_Provided passage_
********
Trusted research and strategic insight decoding SMBs, the Midmarket, and the Partner Ecosystem.
Anurag Agrawal

Are SMBs the guiding path to Big Data Simplicity?

Various organizations define Big Data differently. Some use “petabytes of data” as a benchmark to isolate big data from other normalized and structured data sets that exist within an organization. However, this measure quickly boxes big data analytics into the large enterprise market segment. Small and mid-market businesses certainly do not have this extent of data but Big Data still relevant for them. In fact Big Data solutions are more relevant for Small and Mid-Market businesses. However, it will take some creativity on the part of solution providers to make Big Data accessible, easy to use and comprehend for segment that constitutes 97 percent of global businesses.

Cloud computing started as an enterprise play, however, it was quickly discovered that SMBs will be the more relevant target segment with a faster path to adoption. Similarly, as Virtualization market started getting fully penetrated within the enterprises, vendors shifted their focus to the SMBs with some very creative solutions. As far as big data is concerned SMBs are starting to show interest and even adoption. However, there is a stark difference in approaches between mid-market businesses and small businesses. While mid-market businesses are experimenting with bespoke solutions, small businesses are gravitating towards a multi-tenant, aggregated and federated big data solution that has a mix of publicly available data and their own internal data.

It is expected that in year 2016, global SMBs would spend US$1.6 Billion on big data solutions exhibiting a growth rate that is faster than what was exhibited by cloud computing solutions. Cumulatively between now and end of 2016, SMBs itself would have shelled out US$3.9 billion on big data solutions. This spending includes hardware, software and services.
********
_Provided material_
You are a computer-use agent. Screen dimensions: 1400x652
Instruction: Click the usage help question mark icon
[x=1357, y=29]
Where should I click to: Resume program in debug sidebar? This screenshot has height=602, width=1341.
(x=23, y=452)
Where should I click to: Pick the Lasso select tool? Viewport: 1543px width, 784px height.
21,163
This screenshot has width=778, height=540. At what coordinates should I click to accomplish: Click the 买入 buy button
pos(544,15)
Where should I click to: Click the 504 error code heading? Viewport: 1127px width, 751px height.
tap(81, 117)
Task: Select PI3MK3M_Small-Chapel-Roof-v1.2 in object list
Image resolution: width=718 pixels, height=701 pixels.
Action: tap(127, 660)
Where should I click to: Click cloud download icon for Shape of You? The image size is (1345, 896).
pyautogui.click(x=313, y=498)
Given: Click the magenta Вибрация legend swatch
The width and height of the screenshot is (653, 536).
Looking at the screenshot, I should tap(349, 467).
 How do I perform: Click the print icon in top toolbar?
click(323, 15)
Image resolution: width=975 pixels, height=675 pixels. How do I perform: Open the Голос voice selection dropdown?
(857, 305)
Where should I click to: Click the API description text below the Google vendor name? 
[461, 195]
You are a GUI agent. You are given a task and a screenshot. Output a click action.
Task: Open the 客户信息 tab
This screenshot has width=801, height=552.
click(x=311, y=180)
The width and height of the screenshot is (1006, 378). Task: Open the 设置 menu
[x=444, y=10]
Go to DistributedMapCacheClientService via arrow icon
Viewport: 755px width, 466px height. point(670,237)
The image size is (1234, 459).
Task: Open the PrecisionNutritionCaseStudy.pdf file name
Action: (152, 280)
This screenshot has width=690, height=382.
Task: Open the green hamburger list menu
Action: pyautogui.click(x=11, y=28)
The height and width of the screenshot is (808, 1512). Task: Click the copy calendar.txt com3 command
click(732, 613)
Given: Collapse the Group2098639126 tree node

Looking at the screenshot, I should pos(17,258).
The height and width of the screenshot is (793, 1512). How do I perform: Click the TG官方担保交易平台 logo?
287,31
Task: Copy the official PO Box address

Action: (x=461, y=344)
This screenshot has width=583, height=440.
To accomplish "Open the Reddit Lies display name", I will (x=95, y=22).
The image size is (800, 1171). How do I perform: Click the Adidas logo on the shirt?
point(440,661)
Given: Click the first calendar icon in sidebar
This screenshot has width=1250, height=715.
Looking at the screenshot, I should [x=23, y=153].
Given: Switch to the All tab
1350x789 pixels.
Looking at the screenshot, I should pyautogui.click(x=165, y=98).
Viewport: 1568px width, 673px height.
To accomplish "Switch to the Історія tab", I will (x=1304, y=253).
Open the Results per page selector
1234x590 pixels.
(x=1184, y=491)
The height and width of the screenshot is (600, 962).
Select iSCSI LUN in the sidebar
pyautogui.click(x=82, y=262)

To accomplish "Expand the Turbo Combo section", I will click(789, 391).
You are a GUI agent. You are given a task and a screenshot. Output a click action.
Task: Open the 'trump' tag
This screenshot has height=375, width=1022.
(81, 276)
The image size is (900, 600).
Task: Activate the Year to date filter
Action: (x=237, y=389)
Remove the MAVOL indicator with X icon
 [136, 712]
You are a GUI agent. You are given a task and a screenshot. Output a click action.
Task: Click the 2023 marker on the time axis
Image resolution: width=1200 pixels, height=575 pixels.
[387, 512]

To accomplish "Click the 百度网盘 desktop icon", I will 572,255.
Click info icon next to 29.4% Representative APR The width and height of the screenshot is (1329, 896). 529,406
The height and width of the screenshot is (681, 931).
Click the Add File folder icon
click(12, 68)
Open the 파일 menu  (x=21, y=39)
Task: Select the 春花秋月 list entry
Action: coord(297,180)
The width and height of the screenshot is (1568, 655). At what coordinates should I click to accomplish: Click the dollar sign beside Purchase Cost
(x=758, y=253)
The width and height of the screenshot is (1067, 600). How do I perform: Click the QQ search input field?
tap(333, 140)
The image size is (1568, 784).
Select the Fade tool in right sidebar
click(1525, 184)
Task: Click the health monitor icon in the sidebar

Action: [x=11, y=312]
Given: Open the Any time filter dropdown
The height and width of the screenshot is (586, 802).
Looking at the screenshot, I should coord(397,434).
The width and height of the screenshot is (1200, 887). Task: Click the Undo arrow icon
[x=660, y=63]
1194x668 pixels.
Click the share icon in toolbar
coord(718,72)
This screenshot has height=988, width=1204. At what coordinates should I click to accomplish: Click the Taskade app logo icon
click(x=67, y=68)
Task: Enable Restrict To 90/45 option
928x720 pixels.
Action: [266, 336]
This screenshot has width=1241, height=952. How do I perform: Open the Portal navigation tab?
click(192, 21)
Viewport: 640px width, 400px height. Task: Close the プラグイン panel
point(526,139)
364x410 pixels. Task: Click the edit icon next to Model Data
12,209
********
_Brief_
Answer these questions from the passage on big data for SMBs:
1. What percentage of global businesses do small and mid-market businesses make up?
2. What kind of solutions are mid-market businesses experimenting with?
3. How much are global SMBs expected to spend on big data solutions in 2016?

_Answer space_
1. 97 percent
2. Bespoke solutions
3. US$1.6 billion